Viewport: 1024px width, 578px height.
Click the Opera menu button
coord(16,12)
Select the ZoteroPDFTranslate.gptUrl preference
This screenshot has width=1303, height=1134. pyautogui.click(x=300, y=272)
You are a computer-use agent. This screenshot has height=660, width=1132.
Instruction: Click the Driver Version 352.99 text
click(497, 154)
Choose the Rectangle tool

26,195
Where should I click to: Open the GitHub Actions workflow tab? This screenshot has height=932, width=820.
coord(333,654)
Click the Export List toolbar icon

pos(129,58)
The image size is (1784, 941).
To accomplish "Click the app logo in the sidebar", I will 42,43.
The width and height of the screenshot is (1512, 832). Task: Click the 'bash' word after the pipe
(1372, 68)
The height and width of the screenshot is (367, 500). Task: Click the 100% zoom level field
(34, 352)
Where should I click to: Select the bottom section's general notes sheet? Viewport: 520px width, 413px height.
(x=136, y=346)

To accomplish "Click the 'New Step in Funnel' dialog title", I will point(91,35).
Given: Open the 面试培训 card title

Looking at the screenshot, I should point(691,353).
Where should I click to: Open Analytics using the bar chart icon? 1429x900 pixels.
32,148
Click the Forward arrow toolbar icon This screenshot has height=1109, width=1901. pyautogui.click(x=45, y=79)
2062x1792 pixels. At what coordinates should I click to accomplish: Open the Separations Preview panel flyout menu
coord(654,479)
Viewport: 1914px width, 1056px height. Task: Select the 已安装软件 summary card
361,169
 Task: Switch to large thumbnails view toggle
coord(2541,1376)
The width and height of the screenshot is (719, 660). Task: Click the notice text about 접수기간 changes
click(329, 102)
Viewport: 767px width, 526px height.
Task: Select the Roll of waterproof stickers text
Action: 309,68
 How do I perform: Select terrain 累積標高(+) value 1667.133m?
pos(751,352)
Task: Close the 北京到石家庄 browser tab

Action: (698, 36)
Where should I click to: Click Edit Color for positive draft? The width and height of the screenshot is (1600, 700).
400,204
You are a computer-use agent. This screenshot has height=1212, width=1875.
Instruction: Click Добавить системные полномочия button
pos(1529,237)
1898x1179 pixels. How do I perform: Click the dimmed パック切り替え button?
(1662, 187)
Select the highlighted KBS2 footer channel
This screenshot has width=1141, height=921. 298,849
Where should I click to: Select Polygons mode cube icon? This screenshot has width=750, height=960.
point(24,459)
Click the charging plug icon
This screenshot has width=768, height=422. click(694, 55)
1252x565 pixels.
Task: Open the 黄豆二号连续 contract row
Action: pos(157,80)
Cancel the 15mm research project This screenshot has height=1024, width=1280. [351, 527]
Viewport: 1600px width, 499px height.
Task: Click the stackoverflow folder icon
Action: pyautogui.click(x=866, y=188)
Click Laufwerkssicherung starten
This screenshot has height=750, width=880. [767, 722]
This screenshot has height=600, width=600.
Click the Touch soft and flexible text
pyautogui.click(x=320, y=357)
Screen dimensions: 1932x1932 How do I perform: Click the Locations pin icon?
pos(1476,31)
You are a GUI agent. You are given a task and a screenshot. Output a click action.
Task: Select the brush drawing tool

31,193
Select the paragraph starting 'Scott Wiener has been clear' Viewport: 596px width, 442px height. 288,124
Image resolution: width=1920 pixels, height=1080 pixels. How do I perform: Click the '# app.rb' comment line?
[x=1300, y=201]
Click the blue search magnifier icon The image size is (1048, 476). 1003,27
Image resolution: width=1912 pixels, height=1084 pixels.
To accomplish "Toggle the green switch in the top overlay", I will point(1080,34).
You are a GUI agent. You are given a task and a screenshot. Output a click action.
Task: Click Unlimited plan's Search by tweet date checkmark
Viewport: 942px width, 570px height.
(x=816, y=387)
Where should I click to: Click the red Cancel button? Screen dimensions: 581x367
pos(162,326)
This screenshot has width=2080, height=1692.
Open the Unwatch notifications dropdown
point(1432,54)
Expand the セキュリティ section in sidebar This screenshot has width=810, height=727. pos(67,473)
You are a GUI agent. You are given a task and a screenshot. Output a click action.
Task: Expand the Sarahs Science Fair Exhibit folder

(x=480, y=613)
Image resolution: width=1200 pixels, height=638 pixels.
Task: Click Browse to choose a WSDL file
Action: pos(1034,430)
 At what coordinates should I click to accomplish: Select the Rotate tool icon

**What you should do**
Copy the rows above line for line, with no changes.

**Task solution**
Viewport: 1024px width, 578px height.
Click the Opera menu button
coord(16,12)
Select the ZoteroPDFTranslate.gptUrl preference
This screenshot has width=1303, height=1134. pyautogui.click(x=300, y=272)
You are a computer-use agent. This screenshot has height=660, width=1132.
Instruction: Click the Driver Version 352.99 text
click(497, 154)
Choose the Rectangle tool

26,195
Where should I click to: Open the GitHub Actions workflow tab? This screenshot has height=932, width=820.
coord(333,654)
Click the Export List toolbar icon

pos(129,58)
The image size is (1784, 941).
To accomplish "Click the app logo in the sidebar", I will 42,43.
The width and height of the screenshot is (1512, 832). Task: Click the 'bash' word after the pipe
(1372, 68)
The height and width of the screenshot is (367, 500). Task: Click the 100% zoom level field
(34, 352)
Where should I click to: Select the bottom section's general notes sheet? Viewport: 520px width, 413px height.
(x=136, y=346)

To accomplish "Click the 'New Step in Funnel' dialog title", I will point(91,35).
Given: Open the 面试培训 card title

Looking at the screenshot, I should point(691,353).
Where should I click to: Open Analytics using the bar chart icon? 1429x900 pixels.
32,148
Click the Forward arrow toolbar icon This screenshot has height=1109, width=1901. pyautogui.click(x=45, y=79)
2062x1792 pixels. At what coordinates should I click to accomplish: Open the Separations Preview panel flyout menu
coord(654,479)
Viewport: 1914px width, 1056px height. Task: Select the 已安装软件 summary card
361,169
 Task: Switch to large thumbnails view toggle
coord(2541,1376)
The width and height of the screenshot is (719, 660). Task: Click the notice text about 접수기간 changes
click(329, 102)
Viewport: 767px width, 526px height.
Task: Select the Roll of waterproof stickers text
Action: 309,68
 How do I perform: Select terrain 累積標高(+) value 1667.133m?
pos(751,352)
Task: Close the 北京到石家庄 browser tab

Action: (698, 36)
Where should I click to: Click Edit Color for positive draft? The width and height of the screenshot is (1600, 700).
400,204
You are a computer-use agent. This screenshot has height=1212, width=1875.
Instruction: Click Добавить системные полномочия button
pos(1529,237)
1898x1179 pixels. How do I perform: Click the dimmed パック切り替え button?
(1662, 187)
Select the highlighted KBS2 footer channel
This screenshot has width=1141, height=921. 298,849
Where should I click to: Select Polygons mode cube icon? This screenshot has width=750, height=960.
point(24,459)
Click the charging plug icon
This screenshot has width=768, height=422. click(694, 55)
1252x565 pixels.
Task: Open the 黄豆二号连续 contract row
Action: pos(157,80)
Cancel the 15mm research project This screenshot has height=1024, width=1280. [351, 527]
Viewport: 1600px width, 499px height.
Task: Click the stackoverflow folder icon
Action: pyautogui.click(x=866, y=188)
Click Laufwerkssicherung starten
This screenshot has height=750, width=880. [767, 722]
This screenshot has height=600, width=600.
Click the Touch soft and flexible text
pyautogui.click(x=320, y=357)
Screen dimensions: 1932x1932 How do I perform: Click the Locations pin icon?
pos(1476,31)
You are a GUI agent. You are given a task and a screenshot. Output a click action.
Task: Select the brush drawing tool

31,193
Select the paragraph starting 'Scott Wiener has been clear' Viewport: 596px width, 442px height. 288,124
Image resolution: width=1920 pixels, height=1080 pixels. How do I perform: Click the '# app.rb' comment line?
[x=1300, y=201]
Click the blue search magnifier icon The image size is (1048, 476). 1003,27
Image resolution: width=1912 pixels, height=1084 pixels.
To accomplish "Toggle the green switch in the top overlay", I will point(1080,34).
You are a GUI agent. You are given a task and a screenshot. Output a click action.
Task: Click Unlimited plan's Search by tweet date checkmark
Viewport: 942px width, 570px height.
(x=816, y=387)
Where should I click to: Click the red Cancel button? Screen dimensions: 581x367
pos(162,326)
This screenshot has width=2080, height=1692.
Open the Unwatch notifications dropdown
point(1432,54)
Expand the セキュリティ section in sidebar This screenshot has width=810, height=727. pos(67,473)
You are a GUI agent. You are given a task and a screenshot. Output a click action.
Task: Expand the Sarahs Science Fair Exhibit folder

(x=480, y=613)
Image resolution: width=1200 pixels, height=638 pixels.
Task: Click Browse to choose a WSDL file
Action: pos(1034,430)
 At what coordinates should I click to accomplish: Select the Rotate tool icon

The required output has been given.